Cells have evolved elaborate mechanisms to regulate DNA replication machinery and cell cycles in response to DNA damage and replication stress in order to prevent genomic instability and cancer. The E3 ubiquitin ligase SCFDia2 in S. cerevisiae is involved in the DNA replication and DNA damage stress response, but its effect on cell growth is still unclear. Here, we demonstrate that the absence of Dia2 prolongs the cell cycle by extending both S- and G2/M-phases while, at the same time, activating the S-phase checkpoint. In these conditions, Ctf4-an essential DNA replication protein and substrate of Dia2-prolongs its binding to the chromatin during the extended S- and G2/M-phases. Notably, the prolonged cell cycle when Dia2 is absent is accompanied by a marked increase in cell size. We found that while both DNA replication inhibition and an absence of Dia2 exerts effects on cell cycle duration and cell size, Dia2 deficiency leads to a much more profound increase in cell size and a substantially lesser effect on cell cycle duration compared to DNA replication inhibition. Our results suggest that the increased cell size in dia2∆ involves a complex mechanism in which the prolonged cell cycle is one of the driving forces.

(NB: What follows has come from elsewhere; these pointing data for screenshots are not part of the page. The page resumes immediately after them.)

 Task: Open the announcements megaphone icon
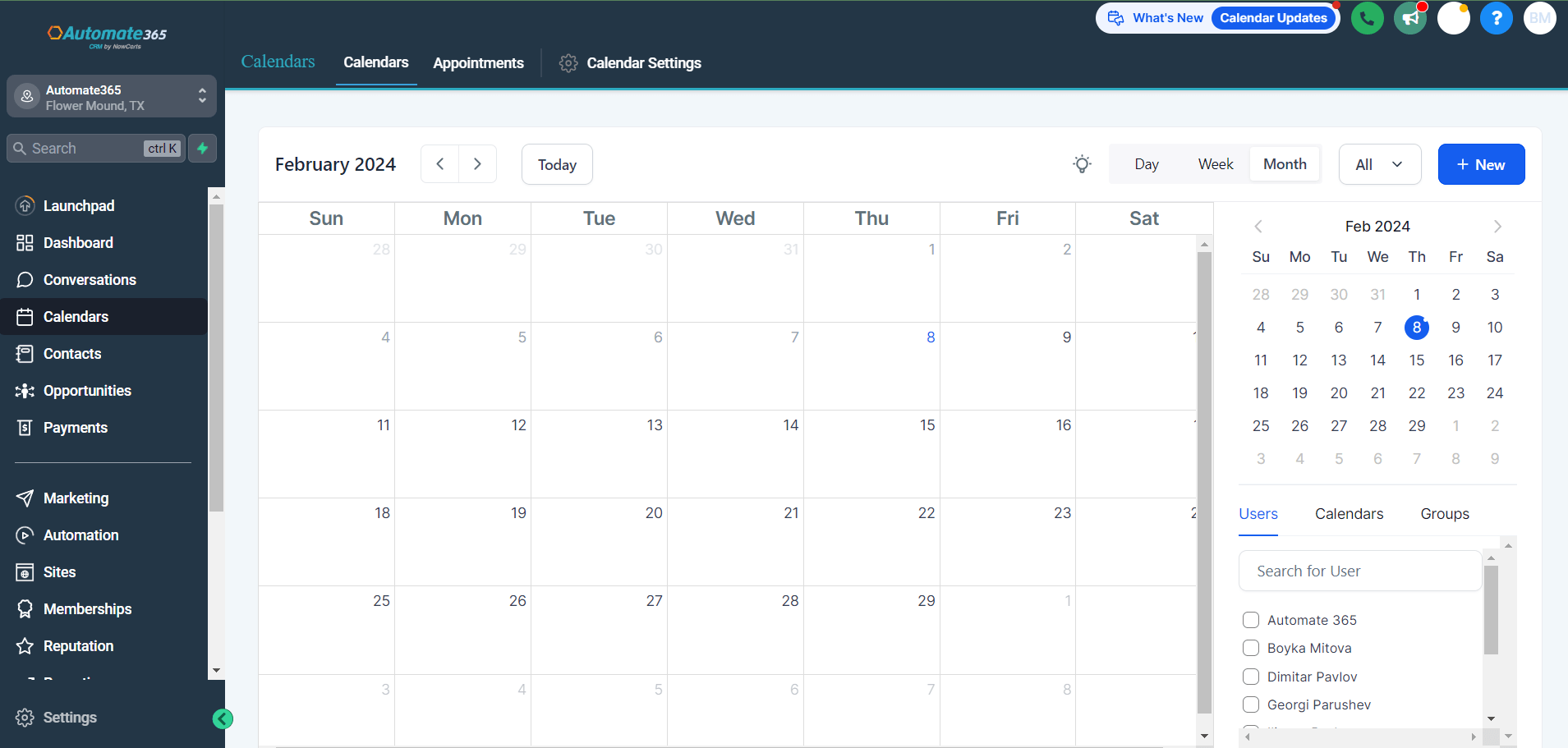tap(1409, 17)

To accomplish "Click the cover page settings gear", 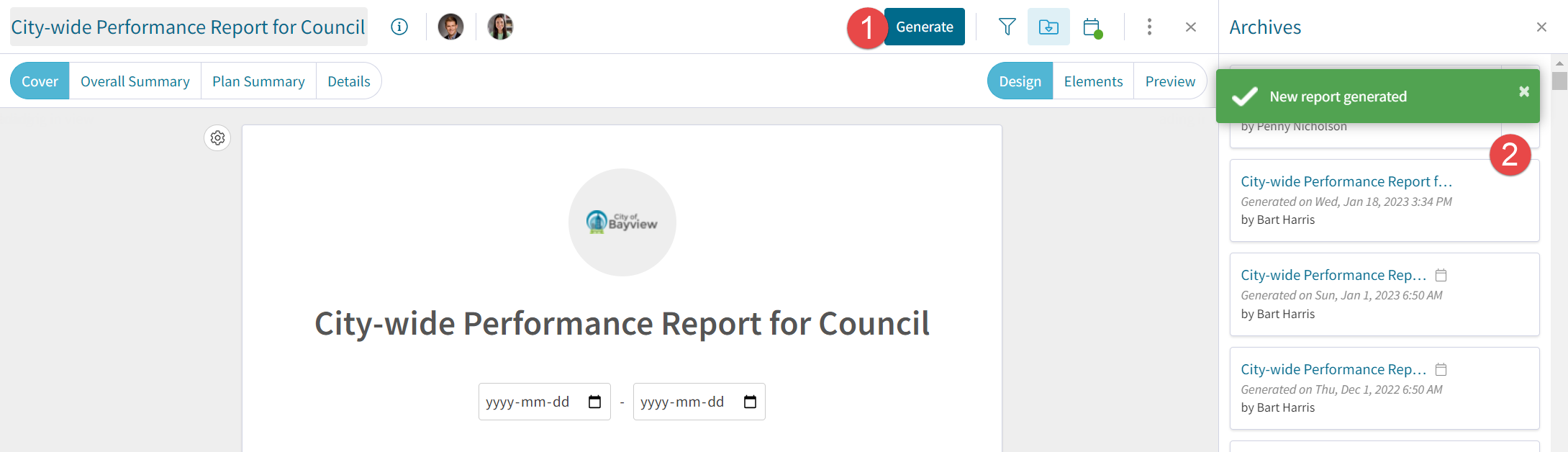I will click(x=217, y=137).
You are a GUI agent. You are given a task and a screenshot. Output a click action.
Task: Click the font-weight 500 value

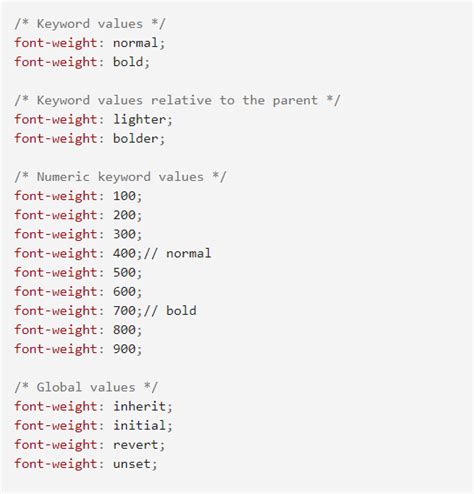click(124, 272)
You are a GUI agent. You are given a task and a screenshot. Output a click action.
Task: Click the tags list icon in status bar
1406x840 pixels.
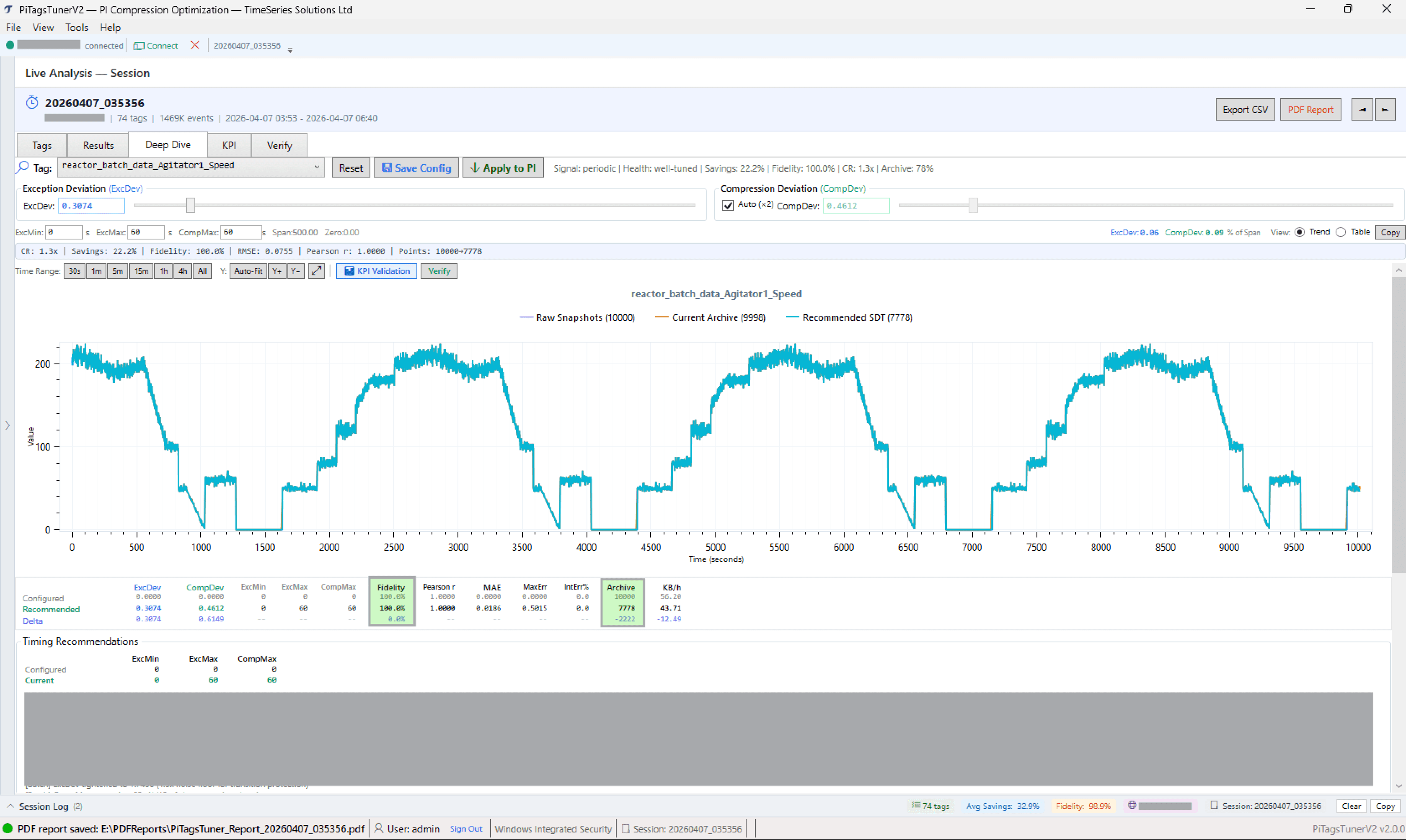point(916,806)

Protein Dynamics in Complex DNA Lesions.

A single mutagen can generate multiple different types of DNA lesions. How different repair pathways cooperate in complex DNA lesions, however, remains largely unclear. Here we measured, clustered, and modeled the kinetics of recruitment and dissociation of 70 DNA repair proteins to laser-induced DNA damage sites in HeLa cells. The precise timescale of protein recruitment reveals that error-prone translesion polymerases are considerably delayed compared to error-free polymerases. We show that this is ensured by the delayed recruitment of RAD18 to double-strand break sites. The time benefit of error-free polymerases disappears when PARP inhibition significantly delays PCNA recruitment. Moreover, removal of PCNA from complex DNA damage sites correlates with RPA loading during 5'-DNA end resection. Our systematic study of the dynamics of DNA repair proteins in complex DNA lesions reveals the multifaceted coordination between the repair pathways and provides a kinetics-based resource to study genomic instability and anticancer drug impact.